> [REQUIREMENT] When you spot the word "Given" in a line of the data below, copy that line.

> [INPUT FOR THIS TASK]
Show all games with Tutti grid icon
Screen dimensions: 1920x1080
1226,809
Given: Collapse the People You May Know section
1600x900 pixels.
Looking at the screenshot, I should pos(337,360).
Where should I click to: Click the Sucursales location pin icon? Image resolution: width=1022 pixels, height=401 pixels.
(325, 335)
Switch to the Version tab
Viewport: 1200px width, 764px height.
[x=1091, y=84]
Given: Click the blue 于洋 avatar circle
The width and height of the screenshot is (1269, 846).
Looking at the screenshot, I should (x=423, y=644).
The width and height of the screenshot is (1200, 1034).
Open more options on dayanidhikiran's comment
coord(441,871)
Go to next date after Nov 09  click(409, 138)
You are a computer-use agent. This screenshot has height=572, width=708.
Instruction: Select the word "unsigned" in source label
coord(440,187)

> [FINISHED EXERCISE]
Given: Collapse the People You May Know section
Given: Click the blue 于洋 avatar circle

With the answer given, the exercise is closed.